STEAM GENERATION WITH CARBON DIOXIDE RECYCLE

Abstract

Systems and methods relate to recovering hydrocarbons by injecting into a reservoir steam along with carbon dioxide recovered from flue gases produced while generating the steam and from separation of produced fluids. Due to benefits from the carbon dioxide injection, carbon dioxide capture rates from the flue gases selected below fifty percent in such combined recovery of the carbon dioxide enables lower fuel consumption even given that additional fuel is needed for the carbon dioxide capture versus steam only operations. As the capture rates from the flue gases increase above fifty percent like when employed for sequestration purposes, such approaches use more fuel than the steam only operations and may not be cost efficient. A carbon dioxide recovery unit coupled to an air-fired boiler or an auxiliary oxy-fired boiler may supply the carbon dioxide recovered from the flue gases.

Description

STATEMENT REGARDING FEDERALLY SPONSORED RESEARCH

None

FIELD OF THE INVENTION

Embodiments of the invention relate to methods and systems of producing a fluid of steam and carbon dioxide for injection into a reservoir to facilitate oil recovery.

BACKGROUND OF THE INVENTION

Enhanced oil recovery processes employ thermal methods to improve recovery of heavy oils from subsurface reservoirs. For example, injection of steam into heavy oil bearing formations heats the oil in the reservoir, which reduces the viscosity of the oil and allows the oil to flow to a collection well. A mixture of the oil and produced water that flows to the collection well is recovered to the surface where the oil is separated from the water.

Different approaches exist for generating the steam. Prior once through steam generators (OTSGs) produce a wet steam by a single pass of water through a boiler isolated from fluid communication with combustion used to heat the boiler. An alternative approach utilizes a direct steam generator (DSG) to produce steam by contacting water with products from oxy-fuel combustion.

Effluent from the DSG thus includes carbon dioxide along with the steam from water vaporization and the combustion to limit water replenishing requirements. The carbon dioxide may enhance hydrocarbon recovery and provide another advantage over the OTSG. However, the DSG can only provide a narrow range of carbon dioxide concentrations and other ranges may be more effective.
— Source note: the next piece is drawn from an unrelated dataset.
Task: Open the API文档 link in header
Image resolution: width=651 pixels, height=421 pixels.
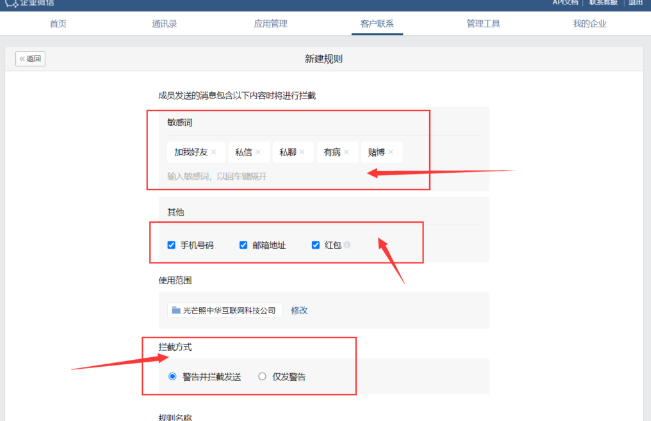Action: point(566,3)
Therefore, a need exists for systems and methods that are cost efficient to generate steam with desired concentrations of carbon dioxide.

SUMMARY OF THE INVENTION

In one embodiment, a method of recovering hydrocarbons with steam includes generating the steam with combustion to heat and vaporize water and injecting into a formation the steam and carbon dioxide. The method further includes producing a mixture including the hydrocarbons, condensate of the steam and a portion of the carbon dioxide. Supplying flow of the carbon dioxide sustains the injecting by recovering the carbon dioxide from the mixture produced and capturing less than 50 percent of carbon dioxide content within exhaust from the combustion.

According to one embodiment, a method of recovering hydrocarbons with steam includes producing the steam in an air-fired steam generator and injecting into a formation the steam and carbon dioxide that is injected at a rate between 1 and 25 percent of the steam by mass and is recovered from production fluids and separated from other exhaust constituents of the steam generator. Capture of carbon dioxide content within exhaust from the steam generator is relied on to maintain the rate given retention of a portion of the carbon dioxide in the reservoir. In addition, the method includes recovering the production fluids including the hydrocarbons.
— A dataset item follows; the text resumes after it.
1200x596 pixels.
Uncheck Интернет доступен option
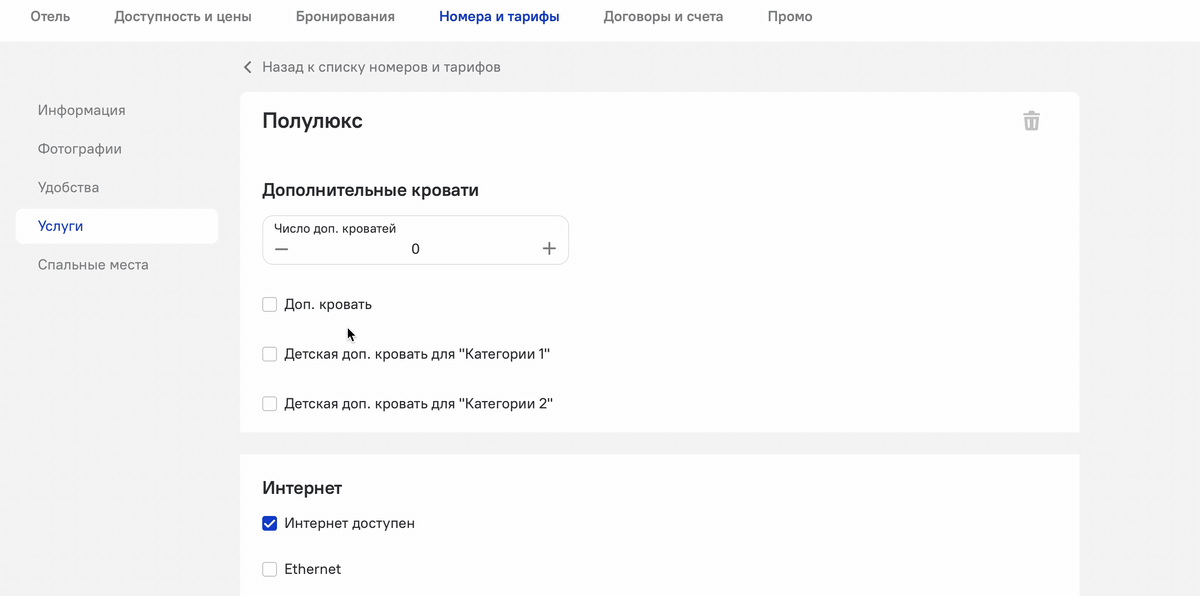tap(269, 523)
For one embodiment, a system for recovering hydrocarbons with steam includes a steam generator that heats water with combustion to produce the steam. At least one injection well couples to the steam generator for introducing the steam and carbon dioxide into a formation while at least one production well recovers from the formation a mixture including the hydrocarbons, condensate of the steam and a portion of the carbon dioxide. A carbon dioxide supply couples to the at least one injection well for providing the carbon dioxide that is recovered from the mixture produced and captured from less than 50 percent of carbon dioxide content within exhaust from the combustion.

BRIEF DESCRIPTION OF THE DRAWINGS

A more complete understanding of the present invention and benefits thereof may be acquired by referring to the following description taken in conjunction with the accompanying drawings.
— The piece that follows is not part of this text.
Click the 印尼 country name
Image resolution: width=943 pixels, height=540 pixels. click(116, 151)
FIG. 1 depicts a schematic of a hydrocarbon recovery system including a steam generator with flue gas exhaust coupled to a carbon dioxide recovery unit for injection of steam and carbon dioxide both from the recovery unit and separated from recovered production fluids, according to one embodiment of the invention.

FIG. 2 depicts a schematic of a hydrocarbon recovery system including an oxy-fired boiler and an exhausted steam generator for injection of steam and carbon dioxide both from flue gas exhaust of the oxy-fired boiler and separated from recovered production fluids, according to one embodiment of the invention.

DETAILED DESCRIPTION OF THE INVENTION

Embodiments of the invention relate to systems and methods of recovering hydrocarbons by injecting into a reservoir steam along with carbon dioxide recovered from flue gases produced while generating the steam and from separation of produced fluids. Due to benefits from the carbon dioxide injection, carbon dioxide capture rates from the flue gases selected below fifty percent in such combined recovery of the carbon dioxide enables lower fuel consumption even given that additional fuel is needed for the carbon dioxide capture versus steam only operations. As the capture rates from the flue gases increase above fifty percent like when employed for sequestration purposes, such approaches use more fuel than the steam only operations and may not be cost efficient. A carbon dioxide recovery unit coupled to an air-fired boiler or an auxiliary oxy-fired boiler may supply the carbon dioxide recovered from the flue gases.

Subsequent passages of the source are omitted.